Seperti diketahui, pemerintah akan menjalankan pembatasan premium bersubsidi yang dimulai di wilayah Jabodetabek per 1 April 2012. Target selanjutnya, pembatasan dapat dilakukan di seluruh wilayah Jawa-Bali pada 2013.

Kemudian, program pembatasan itu akan menjangkau kota-kota lain di Indonesia hingga tuntas 2014. Pembatasan secara massal dalam waktu relatif singkat itu oleh sejumlah kalangan memang dinilai kurang realistis karena tidak diikuti kesiapan infrastruktur pendukungnya.

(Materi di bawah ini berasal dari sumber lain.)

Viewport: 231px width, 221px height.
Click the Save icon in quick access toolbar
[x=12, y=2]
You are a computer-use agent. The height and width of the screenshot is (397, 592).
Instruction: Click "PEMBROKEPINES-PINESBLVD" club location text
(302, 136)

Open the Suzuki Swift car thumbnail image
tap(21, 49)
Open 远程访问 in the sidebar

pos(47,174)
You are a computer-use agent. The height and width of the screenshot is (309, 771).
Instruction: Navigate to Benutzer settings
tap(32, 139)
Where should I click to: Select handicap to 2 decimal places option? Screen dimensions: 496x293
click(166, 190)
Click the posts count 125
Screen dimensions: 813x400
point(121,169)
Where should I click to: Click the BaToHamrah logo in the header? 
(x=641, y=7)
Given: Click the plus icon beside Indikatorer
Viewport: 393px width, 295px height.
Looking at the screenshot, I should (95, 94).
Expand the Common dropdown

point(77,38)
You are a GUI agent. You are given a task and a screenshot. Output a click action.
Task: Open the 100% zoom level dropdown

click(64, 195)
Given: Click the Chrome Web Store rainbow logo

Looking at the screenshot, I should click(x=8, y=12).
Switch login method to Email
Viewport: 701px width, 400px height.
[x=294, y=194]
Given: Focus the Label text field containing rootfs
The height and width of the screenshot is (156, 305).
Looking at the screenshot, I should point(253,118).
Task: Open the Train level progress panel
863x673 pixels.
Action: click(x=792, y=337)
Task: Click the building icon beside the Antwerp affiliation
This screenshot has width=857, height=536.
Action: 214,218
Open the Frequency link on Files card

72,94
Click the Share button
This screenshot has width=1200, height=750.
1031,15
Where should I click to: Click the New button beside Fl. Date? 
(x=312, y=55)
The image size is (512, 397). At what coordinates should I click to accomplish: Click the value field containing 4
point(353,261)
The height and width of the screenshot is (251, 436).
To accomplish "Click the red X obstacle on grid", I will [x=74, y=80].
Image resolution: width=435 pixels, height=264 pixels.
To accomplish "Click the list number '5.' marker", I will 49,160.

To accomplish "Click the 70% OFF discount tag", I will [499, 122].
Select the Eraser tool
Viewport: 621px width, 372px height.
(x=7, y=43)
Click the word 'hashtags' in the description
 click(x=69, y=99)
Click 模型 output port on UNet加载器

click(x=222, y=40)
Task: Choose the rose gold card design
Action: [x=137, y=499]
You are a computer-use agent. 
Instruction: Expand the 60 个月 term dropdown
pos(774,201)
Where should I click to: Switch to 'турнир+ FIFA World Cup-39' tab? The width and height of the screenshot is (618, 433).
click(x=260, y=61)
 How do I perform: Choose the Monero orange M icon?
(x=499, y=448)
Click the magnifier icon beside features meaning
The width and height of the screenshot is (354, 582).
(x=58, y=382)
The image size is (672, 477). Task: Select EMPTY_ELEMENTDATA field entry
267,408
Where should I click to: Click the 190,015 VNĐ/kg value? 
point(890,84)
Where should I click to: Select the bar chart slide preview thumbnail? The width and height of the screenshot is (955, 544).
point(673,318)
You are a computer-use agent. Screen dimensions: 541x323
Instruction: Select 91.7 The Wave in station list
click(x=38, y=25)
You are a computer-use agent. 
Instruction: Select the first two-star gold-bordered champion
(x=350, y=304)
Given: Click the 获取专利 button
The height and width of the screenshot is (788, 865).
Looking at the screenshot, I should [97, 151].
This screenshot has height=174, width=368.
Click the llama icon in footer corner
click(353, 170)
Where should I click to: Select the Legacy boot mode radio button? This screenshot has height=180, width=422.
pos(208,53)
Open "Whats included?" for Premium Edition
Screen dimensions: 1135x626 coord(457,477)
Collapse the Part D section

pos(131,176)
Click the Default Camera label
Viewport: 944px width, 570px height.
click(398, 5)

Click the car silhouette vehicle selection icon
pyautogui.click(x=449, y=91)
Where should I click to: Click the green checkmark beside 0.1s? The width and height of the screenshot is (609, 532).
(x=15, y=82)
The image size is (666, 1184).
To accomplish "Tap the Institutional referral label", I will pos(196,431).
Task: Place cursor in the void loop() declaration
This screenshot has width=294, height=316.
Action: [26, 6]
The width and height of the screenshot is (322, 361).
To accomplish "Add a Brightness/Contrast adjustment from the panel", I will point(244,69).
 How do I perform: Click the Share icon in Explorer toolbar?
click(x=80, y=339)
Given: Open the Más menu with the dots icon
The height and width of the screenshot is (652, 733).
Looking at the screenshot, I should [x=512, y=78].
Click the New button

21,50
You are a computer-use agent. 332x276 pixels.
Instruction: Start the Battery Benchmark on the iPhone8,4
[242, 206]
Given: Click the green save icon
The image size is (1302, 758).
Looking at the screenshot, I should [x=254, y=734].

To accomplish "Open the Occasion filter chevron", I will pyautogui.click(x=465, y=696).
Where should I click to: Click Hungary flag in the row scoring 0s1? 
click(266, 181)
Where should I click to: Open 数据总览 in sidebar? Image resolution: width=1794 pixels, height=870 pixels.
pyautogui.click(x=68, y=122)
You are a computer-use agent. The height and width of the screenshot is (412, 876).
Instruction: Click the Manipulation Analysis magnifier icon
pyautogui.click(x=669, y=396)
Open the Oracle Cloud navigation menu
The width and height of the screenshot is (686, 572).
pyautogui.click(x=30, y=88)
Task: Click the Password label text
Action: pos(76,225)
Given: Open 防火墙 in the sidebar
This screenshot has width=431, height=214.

Terkait dengan itu, Kamar Dagang dan Industri (Kadin) Indonesia pun mengusulkan kenaikan harga, dengan memberlakukan dua harga berbeda berdasarkan jenis kendaraan.

Ketua Kadin Suryo Bambang Sulisto mengungkapkan, usulan itu dirumuskan pihaknya setelah memperhatikan wacana yang berkembang. Kadin mengusulkan kenaikan harga BBM bersubsidi sebesar Rp1.000 per liter untuk sepeda motor, kendaraan roda tiga, kendaraan umum jenis taksi, dan angkutan umum roda empat, termasuk yang digunakan usaha mikro kecil menengah (UMKM).

Sementara untuk kendaraan roda empat pelat hitam seperti mobil pribadi, mobil dinas pemerintah, dan taksi eksekutif, Kadin mengusulkan kenaikan sebesar Rp3.000 per liter.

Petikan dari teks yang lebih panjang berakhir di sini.